Here is a dummy workflow showing the exploration of a Java model, that takes an integer value as input, and generates a string as output:

// Inputs and outputs declaration
val i = Val[Int]
val o = Val[Double]
// Defines the model
val myModel =
  ScalaTask("val o = i * 2") set (
    inputs += i,
    outputs += (i, o)
  )


DirectSampling(
  evaluation = myModel hook display,
  sampling = i in (0 to 10 by 1),
  aggregation = Seq(o evaluate average)
) hook display

Some details:
  • myModel is the task that multiply the input by 2,
  • the evaluation attribute of the DirectSampling method is the composition of myModel and a hook,
  • the aggregation attribute of the DirectSampling method is set to computes the average upon the values of o,
  • the task declared under the name DirectSampling is a DirectSampling task, which means it will generate parallel executions of myModel, one for each sample generated by the sampling task.

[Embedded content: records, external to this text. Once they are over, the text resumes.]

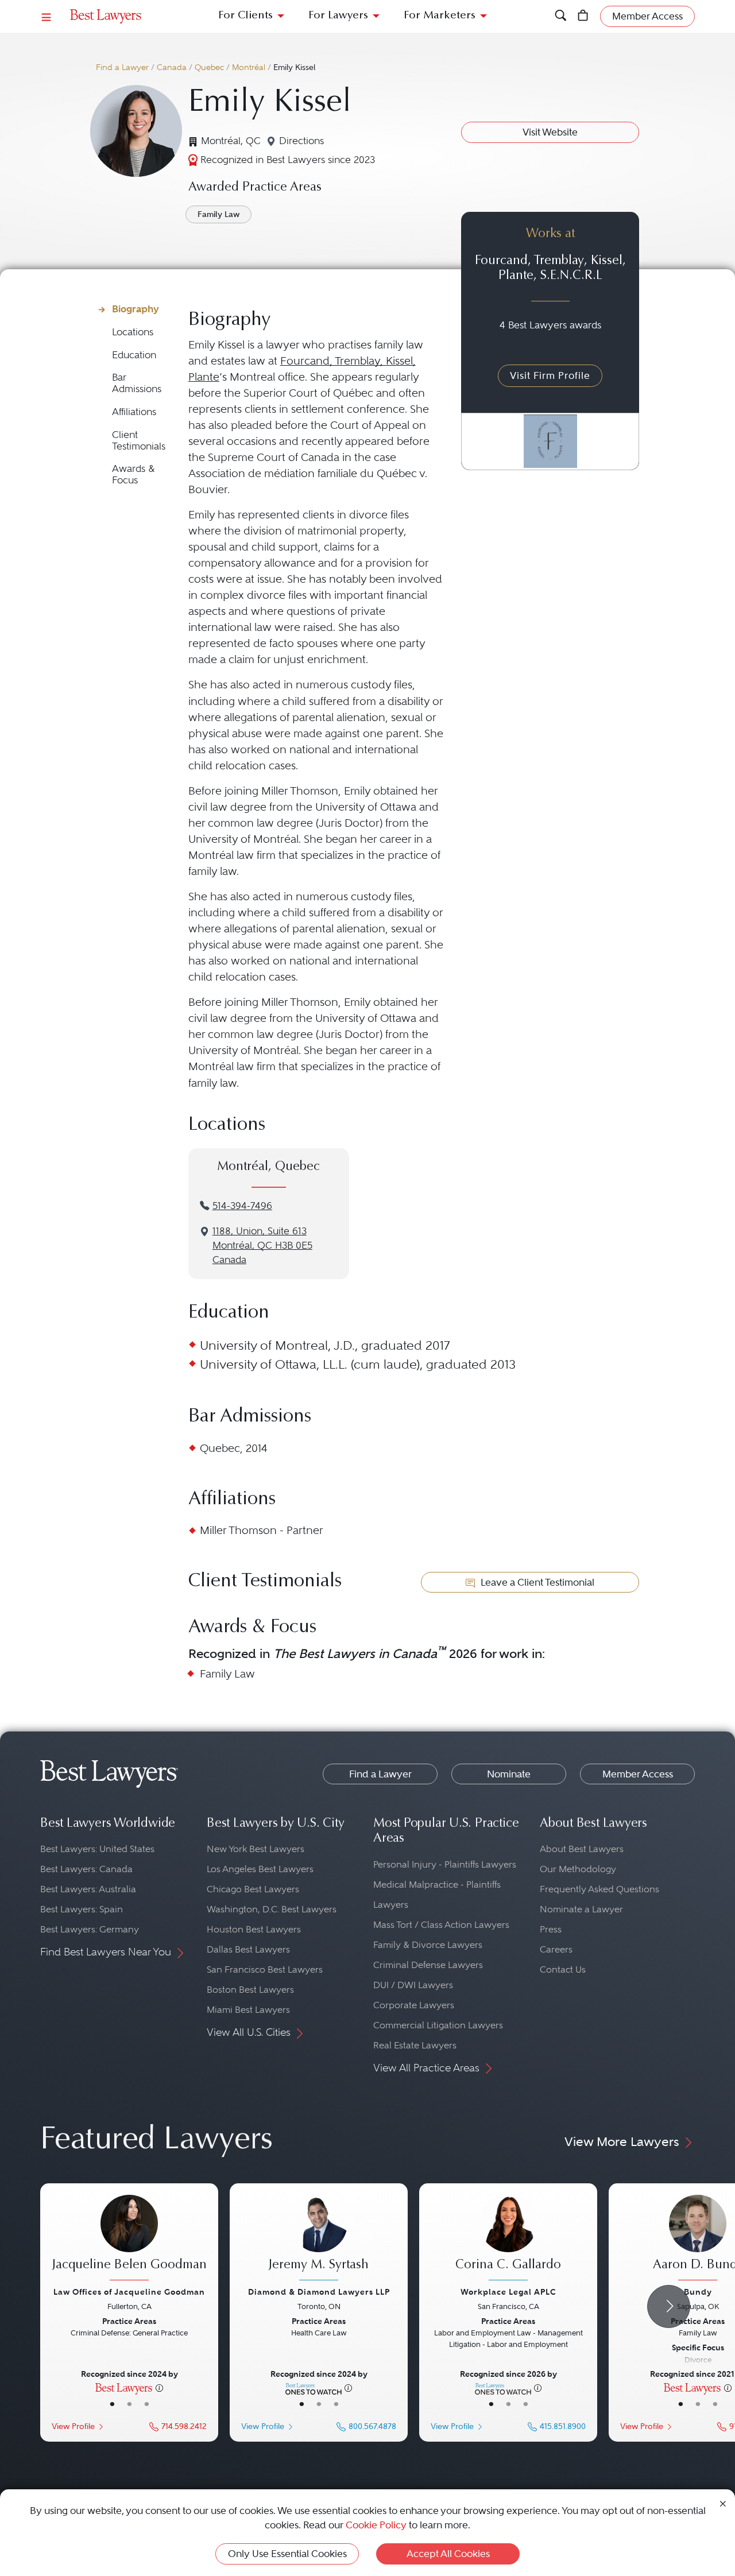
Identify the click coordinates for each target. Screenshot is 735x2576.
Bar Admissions (136, 383)
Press (551, 1929)
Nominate (509, 1774)
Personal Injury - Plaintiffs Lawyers (444, 1864)
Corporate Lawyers (413, 2005)
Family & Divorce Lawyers (427, 1944)
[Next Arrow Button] (668, 2306)
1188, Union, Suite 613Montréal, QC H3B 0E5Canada (262, 1245)
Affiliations (134, 411)
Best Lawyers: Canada (86, 1869)
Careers (556, 1949)
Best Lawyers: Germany (89, 1929)
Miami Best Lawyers (248, 2009)
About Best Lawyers (582, 1848)
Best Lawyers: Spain (81, 1909)
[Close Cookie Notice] (723, 2503)
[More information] (159, 2387)
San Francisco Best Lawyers (265, 1969)
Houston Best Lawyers (254, 1929)
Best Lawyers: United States (97, 1848)
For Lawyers (338, 15)
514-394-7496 (242, 1205)
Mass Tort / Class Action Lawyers (441, 1924)
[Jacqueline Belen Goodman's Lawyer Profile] (129, 2239)
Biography (135, 309)
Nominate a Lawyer (581, 1909)
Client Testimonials (138, 440)
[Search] (560, 16)
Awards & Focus (133, 474)
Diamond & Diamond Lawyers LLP (319, 2292)
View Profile (73, 2426)
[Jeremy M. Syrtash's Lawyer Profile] (318, 2239)
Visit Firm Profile (550, 375)
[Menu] (46, 16)
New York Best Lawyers (255, 1848)
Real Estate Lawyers (415, 2045)
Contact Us (563, 1969)
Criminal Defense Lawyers (428, 1964)
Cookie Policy (376, 2525)
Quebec (209, 67)
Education (134, 355)
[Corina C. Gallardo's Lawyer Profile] (508, 2239)
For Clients (245, 15)
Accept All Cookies (448, 2553)
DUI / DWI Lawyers (413, 1985)
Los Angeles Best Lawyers (260, 1869)
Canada (172, 67)
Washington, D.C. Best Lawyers (271, 1909)
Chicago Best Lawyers (253, 1889)
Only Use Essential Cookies (287, 2553)
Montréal (248, 67)
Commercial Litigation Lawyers (438, 2025)
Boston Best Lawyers (250, 1989)
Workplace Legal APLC (508, 2292)
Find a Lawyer (122, 67)
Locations (132, 332)
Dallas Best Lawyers (248, 1949)
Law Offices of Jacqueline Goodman (129, 2292)
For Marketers (439, 15)
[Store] (583, 16)
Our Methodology (578, 1869)
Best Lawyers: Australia (88, 1889)
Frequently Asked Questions (599, 1889)
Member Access (637, 1774)
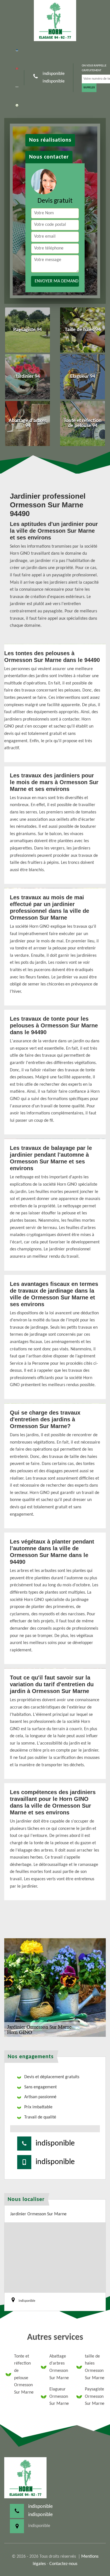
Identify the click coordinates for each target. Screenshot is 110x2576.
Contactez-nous (63, 2564)
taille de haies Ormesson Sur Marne (94, 2367)
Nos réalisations (50, 140)
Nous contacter (49, 157)
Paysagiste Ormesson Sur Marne (94, 2396)
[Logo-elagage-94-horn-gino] (55, 20)
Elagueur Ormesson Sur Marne (59, 2396)
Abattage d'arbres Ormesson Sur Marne (59, 2367)
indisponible (54, 74)
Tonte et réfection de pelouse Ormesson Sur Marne (24, 2374)
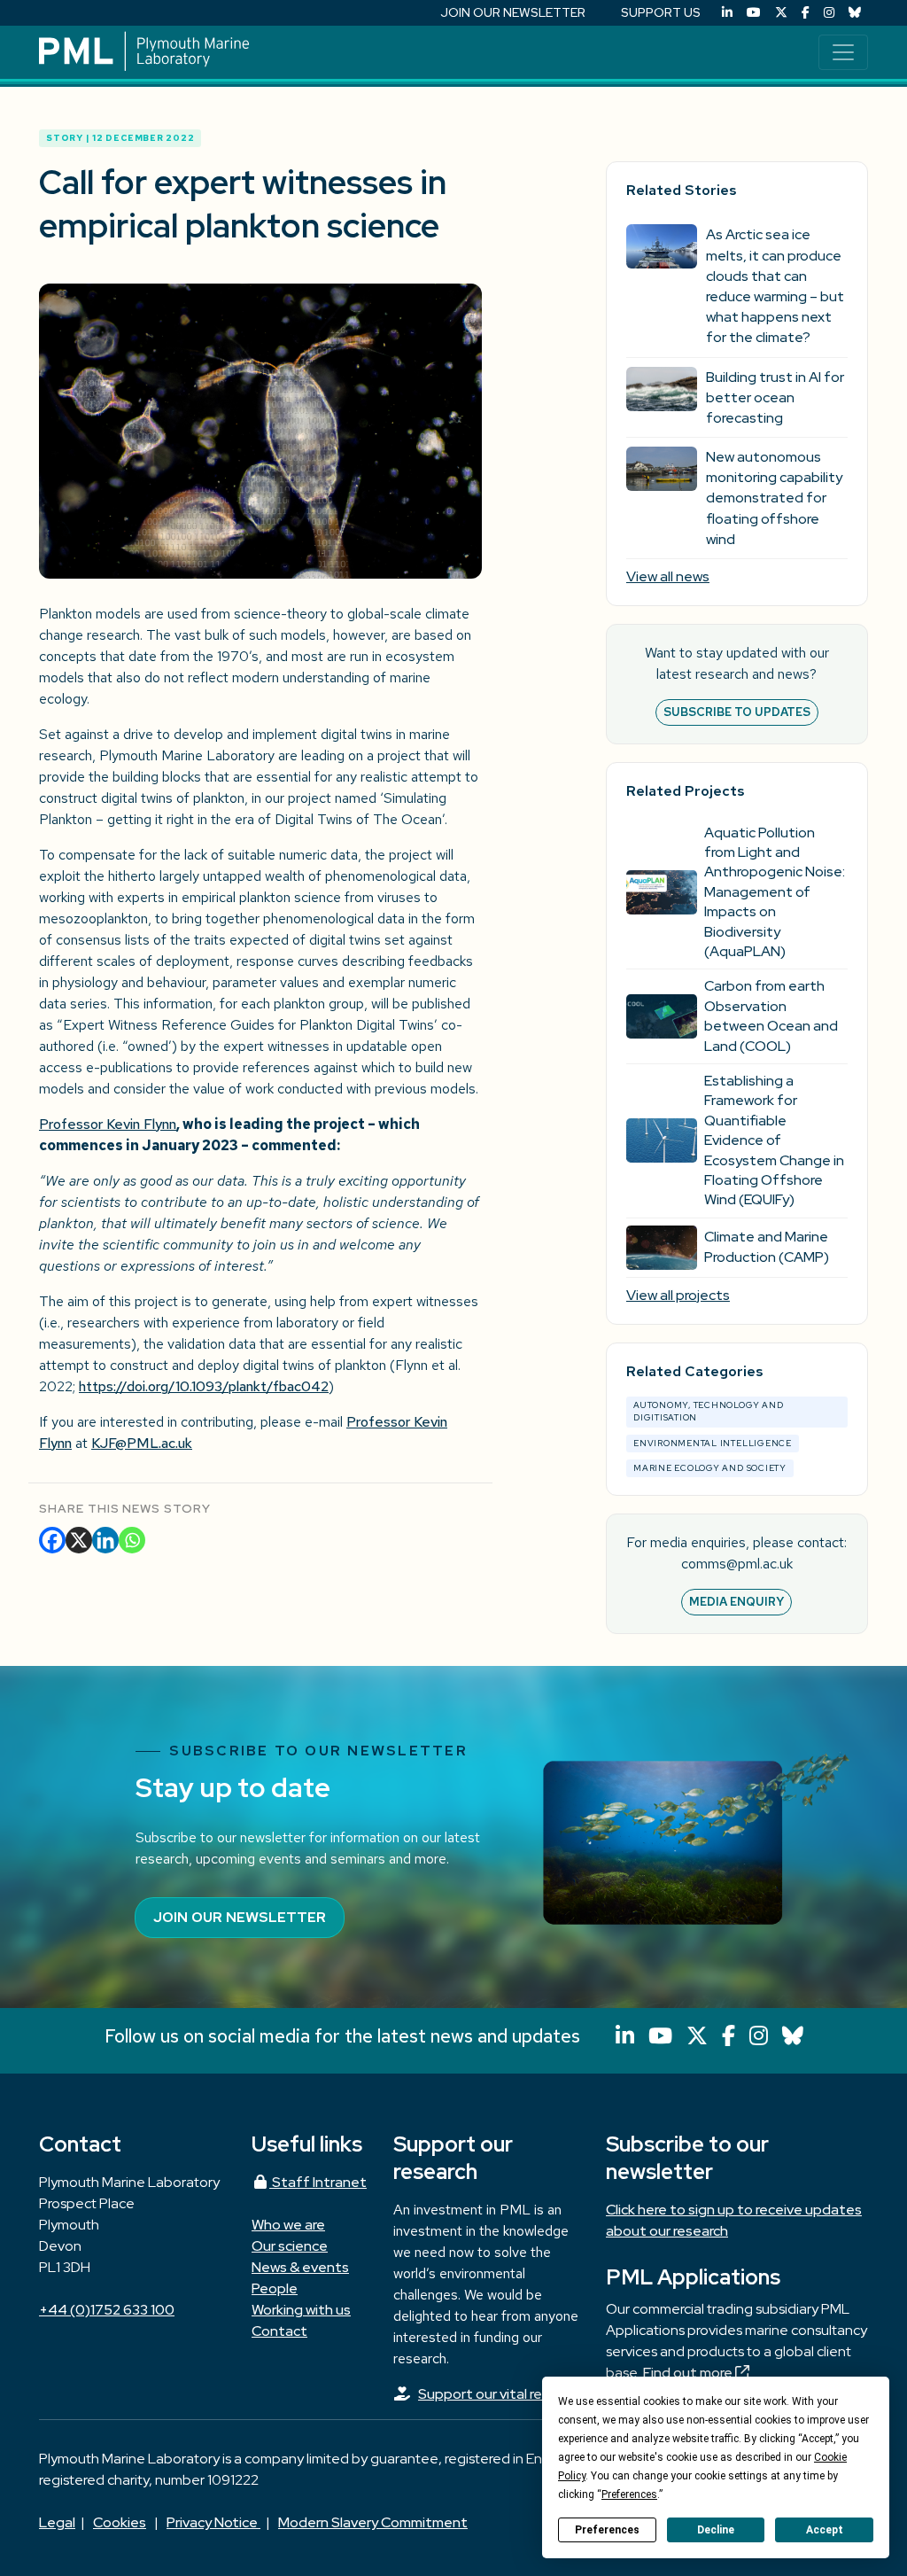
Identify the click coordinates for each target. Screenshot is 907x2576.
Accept (824, 2530)
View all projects (678, 1295)
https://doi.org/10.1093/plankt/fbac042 (204, 1386)
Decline (715, 2530)
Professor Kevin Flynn (107, 1124)
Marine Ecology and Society (710, 1468)
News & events (300, 2267)
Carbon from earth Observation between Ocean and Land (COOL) (771, 1016)
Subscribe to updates (736, 712)
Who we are (288, 2224)
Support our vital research (501, 2394)
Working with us (301, 2309)
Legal (57, 2522)
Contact (279, 2331)
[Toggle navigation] (843, 52)
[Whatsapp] (132, 1540)
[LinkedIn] (727, 13)
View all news (667, 576)
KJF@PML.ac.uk (141, 1443)
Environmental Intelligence (712, 1443)
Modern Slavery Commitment (373, 2522)
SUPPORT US (661, 12)
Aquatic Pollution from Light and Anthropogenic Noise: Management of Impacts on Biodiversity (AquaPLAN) (774, 892)
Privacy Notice (213, 2522)
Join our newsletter (239, 1917)
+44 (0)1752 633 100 (106, 2309)
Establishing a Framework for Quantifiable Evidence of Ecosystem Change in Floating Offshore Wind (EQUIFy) (774, 1140)
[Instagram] (829, 13)
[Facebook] (806, 13)
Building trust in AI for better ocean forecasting (775, 397)
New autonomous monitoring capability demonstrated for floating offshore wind (774, 498)
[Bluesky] (855, 13)
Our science (290, 2246)
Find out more (689, 2372)
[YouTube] (754, 13)
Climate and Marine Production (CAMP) (766, 1246)
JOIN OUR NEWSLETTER (512, 12)
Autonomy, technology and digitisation (708, 1411)
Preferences (607, 2530)
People (275, 2288)
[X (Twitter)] (781, 13)
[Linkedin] (105, 1540)
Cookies (119, 2522)
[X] (79, 1540)
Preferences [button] (629, 2494)
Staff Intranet (318, 2182)
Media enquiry (736, 1601)
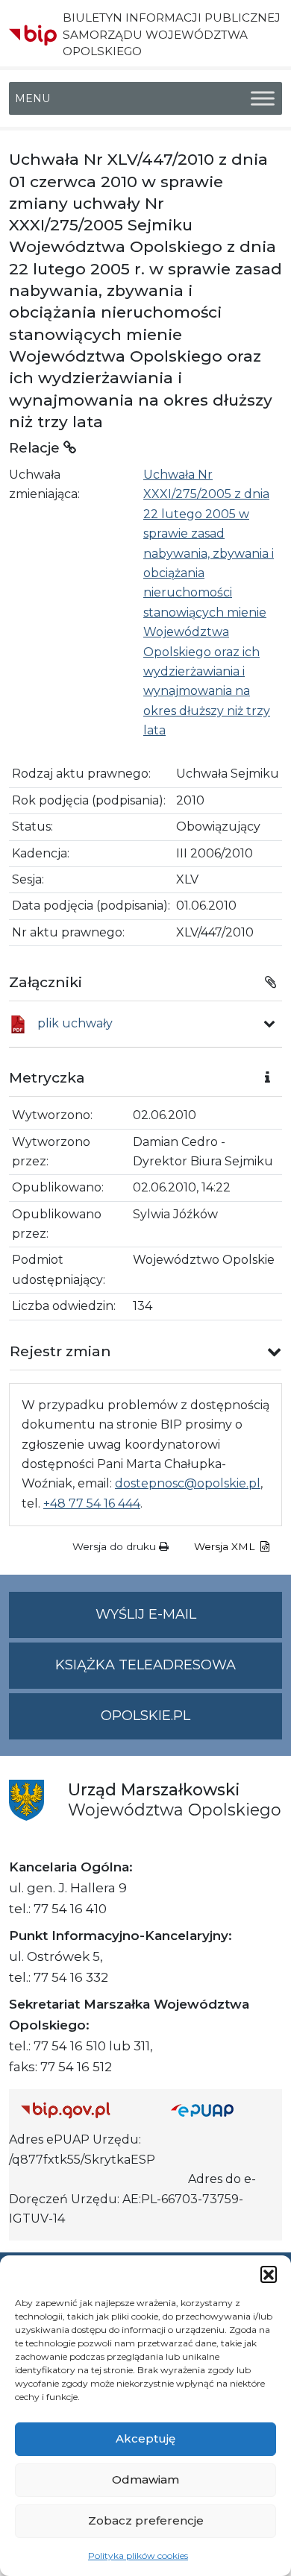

One factor at a time sampling 🔗

In the case of models requiring a long time to run, or for preliminary experiments, one may want to proceed to a sampling similar to the grid sampling, with a reduced number of total runs. For this, one can vary each factor successively in its domain, the others being fixed to a nominal value. Note that this type of sampling first will necessarily miss potential interactions between factors, and secondly will explore only a very small fraction of the parameter space. The computational load in terms of number of model runs will then be only the sum of the sizes of factor domains, instead of their product in the case of a full grid. For example, with two factors x1 and x2 varying each between 0 and 1 with a step of 0.1, if their nominal value is 0.5, the one factor sampling will take first x1 = 0, 0.1, ... , 1} while @b{x2 = 0.5}, and then the contrary.

Use within OpenMOLE 🔗

The sampling primitive OneFactorSampling does so and takes as arguments any number of factors decorated by the keyword nominal and the nominal value. It is used as follows in an example with a DirectSampling:

val x1 = Val[Double]
val x2 = Val[Double]
val o = Val[Double]

val myModel = ScalaTask("val o = x1 + x2") set (
    inputs += (x1,x2),
    outputs += (x1,x2, o)
  )

DirectSampling(
  evaluation = myModel hook display,
  sampling = OneFactorSampling(
    (x1 in (0.0 to 1.0 by 0.2)) nominal 0.5,
    (x2 in (0.0 to 1.0 by 0.2)) nominal 0.5
  )
)

The hook keyword is used to save or display results generated during the execution of a workflow. The generic way to use it is to write either hook(workDirectory / "path/of/a/file.csv") to save the results in a CSV file, or hook display to display the results in the standard output. See this page for more details about this hook.